DJ.SoftwareJune 29, 2026

Crates Makes Beatport Digging Faster

A Browser Built Around How DJs Dig

Not every useful DJ software story is a major app update. Sometimes the most interesting tools sit around the main performance apps, solving the messy work of discovery before tracks ever reach rekordbox, Serato, Traktor, Engine DJ, VirtualDJ, or djay.

Crates.co is one of those tools. It presents itself as an electronic music browser made by DJs for DJs, with features such as a re-release filter, full-track YouTube search, preview memory, custom crates, “Dig Deeper” discovery, and My Beatport access that syncs changes back to Beatport.

The Re-Release Problem Is Real

Electronic music stores are full of reissues, edits, remasters, compilation appearances, and catalog re-pushes. That is not automatically bad — reissues can be valuable — but it can slow down discovery when you are trying to find genuinely fresh records for a weekend set.

Crates addresses this directly with a re-release filter designed to help users focus on what is fresh and filter out re-released tracks. For DJs who scan large genre feeds, label catalogs, or Beatport charts, that small workflow feature can save a surprising amount of time.

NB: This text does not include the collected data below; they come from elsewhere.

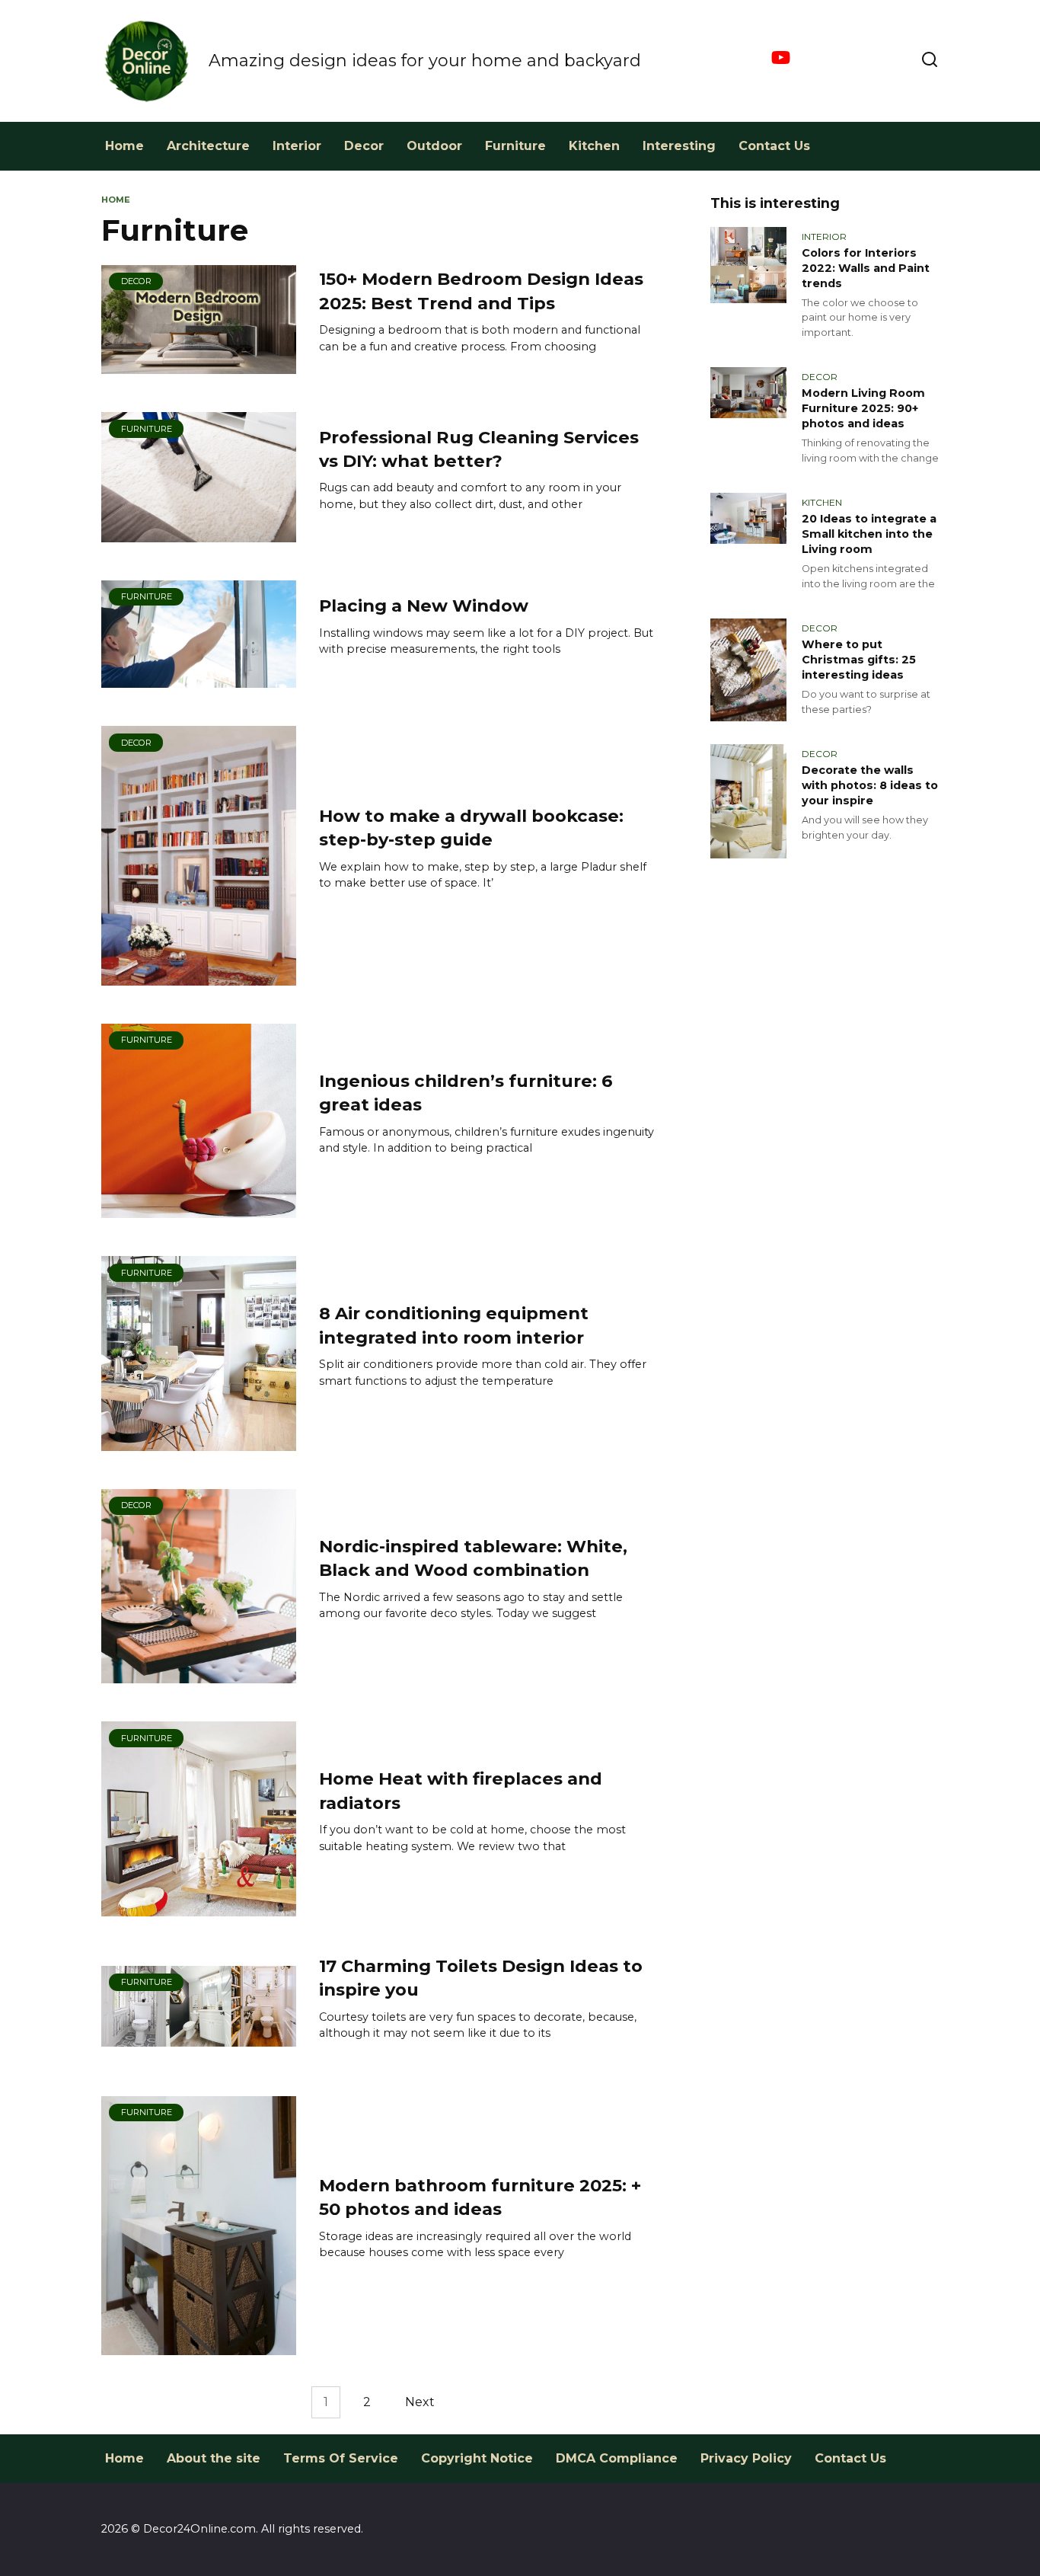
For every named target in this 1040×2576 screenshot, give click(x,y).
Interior (297, 146)
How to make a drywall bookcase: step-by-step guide (471, 827)
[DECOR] (198, 364)
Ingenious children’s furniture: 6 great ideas (466, 1092)
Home (124, 146)
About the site (213, 2458)
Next (420, 2402)
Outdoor (434, 146)
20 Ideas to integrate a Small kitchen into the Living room (869, 534)
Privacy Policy (746, 2458)
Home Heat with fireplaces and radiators (460, 1790)
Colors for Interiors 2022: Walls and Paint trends (866, 268)
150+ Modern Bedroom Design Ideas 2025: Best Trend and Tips (481, 291)
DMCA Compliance (617, 2458)
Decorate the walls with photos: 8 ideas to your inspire (870, 785)
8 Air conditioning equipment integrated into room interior (454, 1324)
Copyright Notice (477, 2458)
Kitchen (594, 146)
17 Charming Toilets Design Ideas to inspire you (481, 1977)
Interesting (679, 146)
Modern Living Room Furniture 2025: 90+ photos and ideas (863, 408)
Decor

Discovery Without Losing Flow

The other smart idea is “Dig Deeper,” which lets users explore related tracks without breaking the listening session. That matters because crate digging is a flow state. The more often you have to open new tabs, copy artist names, search labels manually, or rebuild your place in a chart, the more likely you are to lose the thread.

Preview memory is another DJ-native touch. Remembering what you have already auditioned is not glamorous, but it prevents repeated listening and helps serious diggers make faster yes/no decisions across long sessions.

The DJ.Software Take

Crates is not trying to replace DJ software. It sits before the DJ app, where taste is formed and shortlists are built. That is exactly why it matters. As streaming catalogs expand and release volume rises, DJs need better filters — not just more tracks. Tools like this point toward a future where crate digging software becomes as important as performance software.